Verticales, 2010, 317 pages.
C’est à Georges Diderot ingénieur, chef de projet que le prologue est consacré : nous voyons tout de suite que c’est un homme exceptionnel. Il m’a curieusement fait penser à l’Alexandre Yersin de Peste et choléra ; présenté un peu de la même façon comme un aventurier de la vie, un homme sans attaches, passionné par ce qu’il fait, tout entier dans l’instant présent, et le présent, ce n’est pas la contemplation, c’est engager toutes ses ressources à la résolution d’un problème.

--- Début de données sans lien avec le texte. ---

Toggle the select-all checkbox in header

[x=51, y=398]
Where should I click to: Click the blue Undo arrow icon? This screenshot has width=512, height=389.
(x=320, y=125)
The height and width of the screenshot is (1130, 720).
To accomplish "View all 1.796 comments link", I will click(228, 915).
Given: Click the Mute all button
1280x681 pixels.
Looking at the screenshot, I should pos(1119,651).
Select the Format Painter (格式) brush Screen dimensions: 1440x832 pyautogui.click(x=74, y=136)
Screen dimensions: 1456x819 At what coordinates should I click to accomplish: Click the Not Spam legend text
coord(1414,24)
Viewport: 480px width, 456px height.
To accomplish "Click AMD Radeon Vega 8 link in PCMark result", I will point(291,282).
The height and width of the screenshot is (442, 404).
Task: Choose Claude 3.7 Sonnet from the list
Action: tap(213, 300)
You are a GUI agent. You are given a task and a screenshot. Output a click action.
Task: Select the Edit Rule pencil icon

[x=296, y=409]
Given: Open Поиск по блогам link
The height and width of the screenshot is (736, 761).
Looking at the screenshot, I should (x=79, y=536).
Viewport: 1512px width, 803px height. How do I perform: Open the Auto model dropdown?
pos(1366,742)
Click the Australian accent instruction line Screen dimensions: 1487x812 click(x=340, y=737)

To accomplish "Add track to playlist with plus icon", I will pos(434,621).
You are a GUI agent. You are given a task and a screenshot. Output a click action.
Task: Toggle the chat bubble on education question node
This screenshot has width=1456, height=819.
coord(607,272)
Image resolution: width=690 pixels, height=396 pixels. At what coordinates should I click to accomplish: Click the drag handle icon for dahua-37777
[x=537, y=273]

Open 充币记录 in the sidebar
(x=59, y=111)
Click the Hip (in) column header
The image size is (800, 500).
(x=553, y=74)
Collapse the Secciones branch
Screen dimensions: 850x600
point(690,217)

D’autres personnages : Summer Diamantis, ingénieure des travaux publics, préposée à la production du béton, Sanche Alfonse Cameron, grutier ( de Dunkerque) et foreur, Mo Yun ancien mineur, ouvrier, nomade, réellement parti de Chine… Duane Fisher et Buddy Loo, ouvriers affectés au contrôle des effluents, surveillant la régularité des flux dans les pompes, évitent que les moteurs chauffent… Katherine Thoreau conductrice de bulldozer, chargée d’une famille nombreuse et problématique… sont de la même trempe.
Tous ces personnages et d’autres, différents, plus fragiles, vont se retrouver sur le même chantier de la ville de Coca en Californie, le maire, surnommé le Boa, ayant décidé d’y faire construire un pont pour relier les deux berges d’une large rivière. Le titre parle de « naissance » plutôt que de construction, et ce n’est pas par hasard ; le dynamisme, l’énergie des protagonistes augurent d’une vie nouvelle.
Ils auront à vaincre des obstacles ; parmi ceux que gênent la construction du pont, certains n’hésiteront pas devant des manœuvres crapuleuses voire criminelles, des écologistes s’en prennent à Diderot lui-même, des ouvriers vont protester contre leur exploitation, Ralph Waldo l’architecte rêve de paysage, ne se comprend pas avec Diderot, pragmatique avant tout.
Ecriture dense, lyrique, longues phrases travaillées dans l’oralité, documentation très fouillée dans les domaines de la construction d’un pont, et bien distribuée : ça ne ressemble jamais à un mode d’emploi ni à un ouvrage technique, c’est toujours poétique et sensible en même temps que réaliste. L’intrigue comporte des péripéties diverses, les liaisons amoureuses sont de la partie, et la ville recèle des lieux quasi magiques, comme cette forêt si dense, et les chutes de Sugar Falls.
Cependant, je ne me suis pas intéressée à l’histoire de la ville, et j’ai passé ces pages ; je suis gênée aussi par certains noms : Diderot (même si le personnage est éclairé…) Thoreau, voire Diamantis, et surtout « Coca » … reprendre les noms d’écrivains célèbres et les attribuer tels quels à des personnages de roman crée un effet de néantisation de ces personnages. Cela n’empêche pas de les aimer ces êtres…comme dans tous les romans de Kerangal, ils sont magnifiés, rendus exceptionnels par l’intensité de leurs implications dans leurs quotidiens, dans leurs gestes les plus banals.
Il n'y a que des défauts mineurs, l’ensemble est une belle création littéraire.